Sur l'arc triomphal, une date est gravée, 1523, redevenue lisible seulement au cours des travaux de restauration : ce n'est pas celle de la fondation, car l'église Sant'Antonio a été bâtie en 1423, mais celle de la reconstruction qui a suivi le séisme du XVe siècle. À partir de là, l'édifice a continué d'encaisser. En 1528, pendant le siège de Melfi resté dans les mémoires comme la Pâque de sang, l'armée d'Odet de Foix l'a gravement endommagé ; il a résisté aux tremblements de terre de 1731 et de 1752 ; celui de 1851, qui a mis à genoux la moitié de la ville, l'a durement touché, et c'est de la restauration engagée après ce désastre que vient son visage actuel.
À voir
À l'intérieur, roman et gothique cohabitent, et des fresques d'époque subsistent sur les murs. Deux pièces méritent qu'on les cherche : une statue en bois de saint Antoine portant l'Enfant, peinte à l'or, et une toile de Carlo Sellitto représentant les Âmes du purgatoire.

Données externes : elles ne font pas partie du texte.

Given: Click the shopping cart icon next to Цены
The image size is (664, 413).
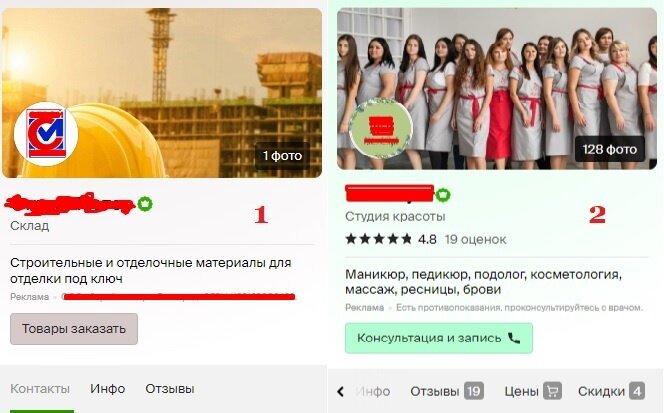Looking at the screenshot, I should coord(552,391).
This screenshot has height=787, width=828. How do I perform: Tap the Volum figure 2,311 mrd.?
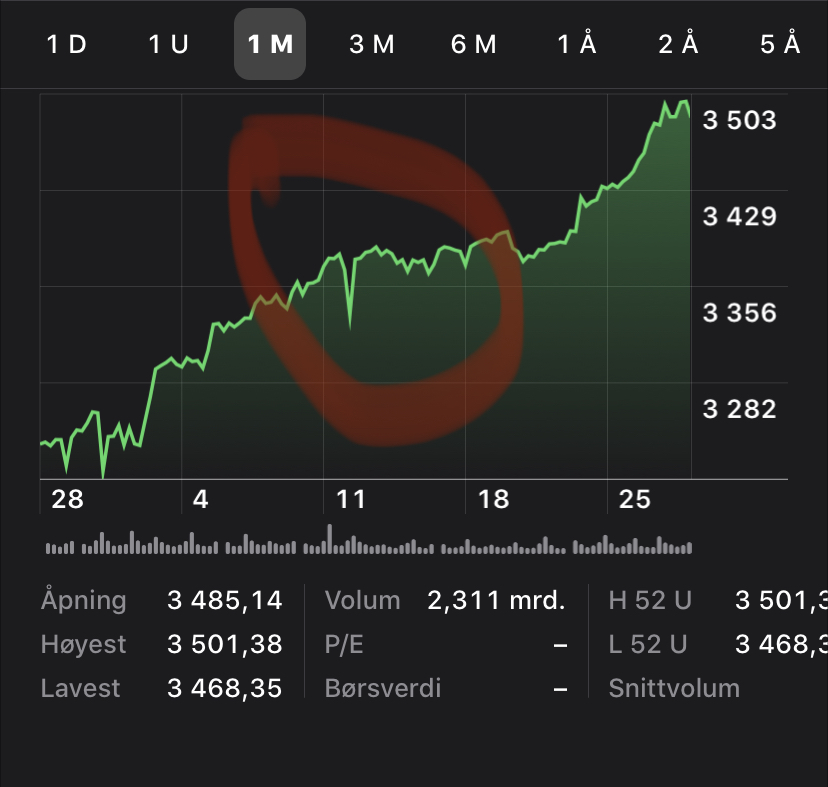[496, 601]
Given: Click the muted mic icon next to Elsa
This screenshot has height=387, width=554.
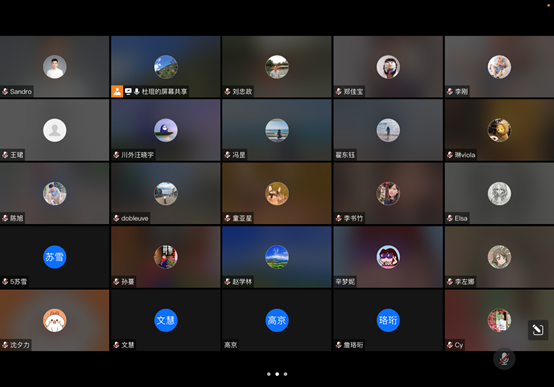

Les restaurations ont aussi fait réapparaître deux arcs gothiques dissimulés par des aménagements plus tardifs ; c'est l'arc triomphal qui porte la date de 1523. Même le vocable de l'église est un choix tardif : la dédicace à saint Antoine s'impose entre le XVIIe et le XVIIIe siècle, alors que le bâtiment a déjà plus de deux siècles.
La visite
Regarde les choses dans l'ordre chronologique plutôt que par ordre de taille : d'abord les arcs gothiques et la date gravée, puis les fresques, enfin la statue en bois et la toile de Sellitto. Qui arrive ici après le château et la cathédrale retrouve la séquence qui traverse tout Melfi, faite de séismes, de sièges et de chantiers rouverts ; sauf qu'ici elle tient en quelques dizaines de mètres carrés, sans intermédiaire.
Le conseil de la rédaction
Aligne les deux nombres, 1423 sur le papier et 1523 dans la pierre : cent ans exactement séparent la construction de la reconstruction. C'est la mesure la plus honnête de la fréquence à laquelle, au pied du Vulture, il a fallu tout recommencer.